一方で紅茶やウーロン茶ではどのような製造工程になっているかというと、摘んだ後で時間をかけて加水分解をさせるようにします。この加水分解の工程を進めることでお花のような香りに変化していくのです。
茶葉の中には元々花に似た香り成分が含まれていて、これは緑茶の中にも存在しています。ここに発酵の工程を加えることによって、増やしていく事になります。特にウーロン茶では釜で炒る前日というぎりぎりの段階まで生成し続けるような製法になっています。
お茶の香り成分も種類が豊富
お茶の香りの成分はどれくらいあると思いますか?
実は化学物質の数でみると、成分は100種類を超えるといいます。その成分は元々茶葉が特有のものももありますし、品種によるもの、栽培方法で違いが生まれるものなど多様なものになっています。

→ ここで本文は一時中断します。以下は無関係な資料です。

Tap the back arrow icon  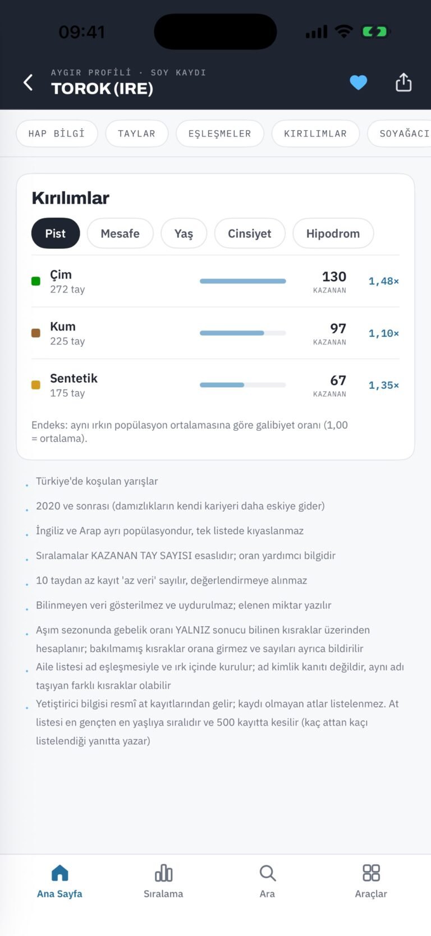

これらの香り成分のバランスによって、産地や品種特有の香りが生まれてくるのです。
ただ、特に人の鼻で感知されやすい成分の場合には、単一成分でも特徴がわかるものも存在します。緑茶でいうと「そうふう」や「藤かおり」というものの場合には、ブドウやジャスミンのような成分が含まれていて特別な緑茶のひとつとして知られています。他にも玉露などはうま味が強くなりますが、これは日照時間をコントロールして生み出されます。
まとめ
お茶の香りは奥深い。同じ産地でも取れる時期によって全然違うお茶に感じられることも多いです。
今淹れているお茶が、今回しか味わえないと思うと「一期一会」を感じてよりお茶の世界を楽しむことができるかもしれませんね。